The most useful observation from building this is that most AI systems are open-loop pretending to be closed-loop. They have a feedback mechanism in theory- the agent "learns" from its outputs- but in practice the outputs don't actually change how the system selects future actions. The research pipeline here is a small example of what genuine feedback looks like: experiment outcomes directly modify the scoring function for future research items.

The second observation is about the value of cheap proxies. The 3% local threshold exists because running 500 MLX iterations takes a few minutes and costs nothing. Without that proxy, every hypothesis would need $3.50 to validate. With it, the agent can run 20 experiments locally for every one it promotes. The proxy isn't perfect- the MLX/PyTorch delta means some local improvements don't transfer- but it's good enough to filter out the obvious failures.

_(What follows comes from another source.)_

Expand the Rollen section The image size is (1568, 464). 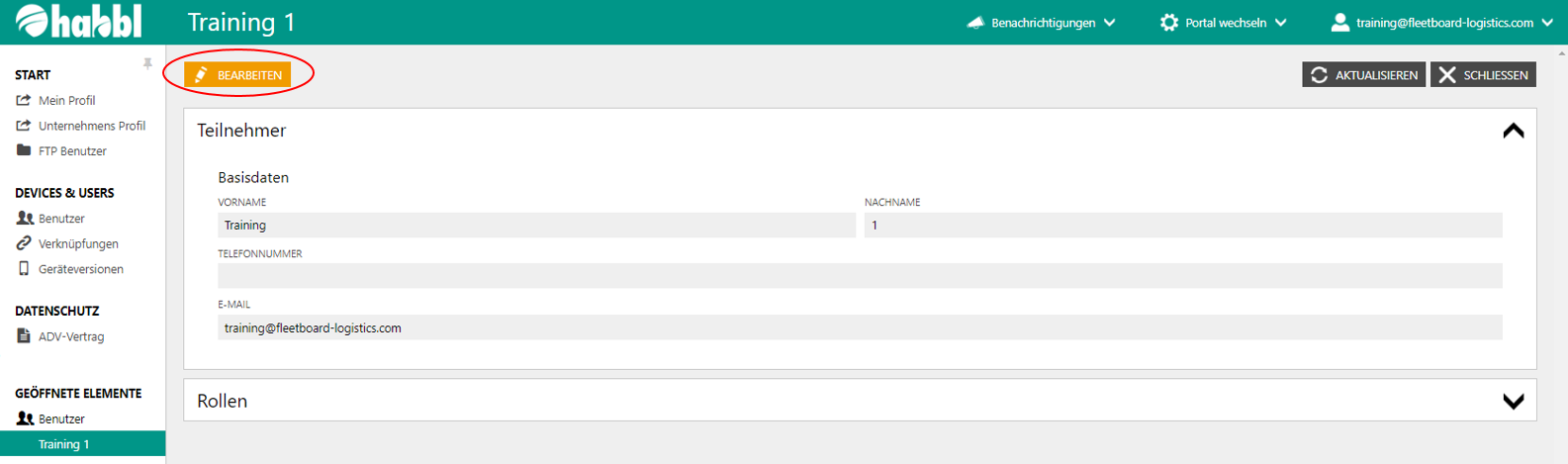pyautogui.click(x=1513, y=401)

The third observation is about context management. program.md has a character budget for the research section (12,000 characters) because an agent with too much context performs worse than one with focused context. The top 12 items by score, with a hard character cap, is a deliberate choice. More items would dilute the signal. The verification step exists partly to compress high-value items into dense implementation briefs rather than verbose paper summaries.

What's still missing: an exploration frontier tracker that prevents the agent from clustering around a local optimum in technique space. The current system penalizes re-attempts of failed experiments, but it doesn't actively push toward unexplored directions. The grading calibration is also unchecked- there's no feedback loop between graded scores and actual experimental outcomes, so the grader could be systematically wrong about which dimensions matter most.

The competition is still running. The SOTA is still moving. The system runs, the research refreshes, the experiments accumulate in results.tsv, and the grading prompt gets a little more accurate with each cycle. That's the loop. It's not finished, but it's running, and the infrastructure is solid enough that I trust it to keep running without me watching it.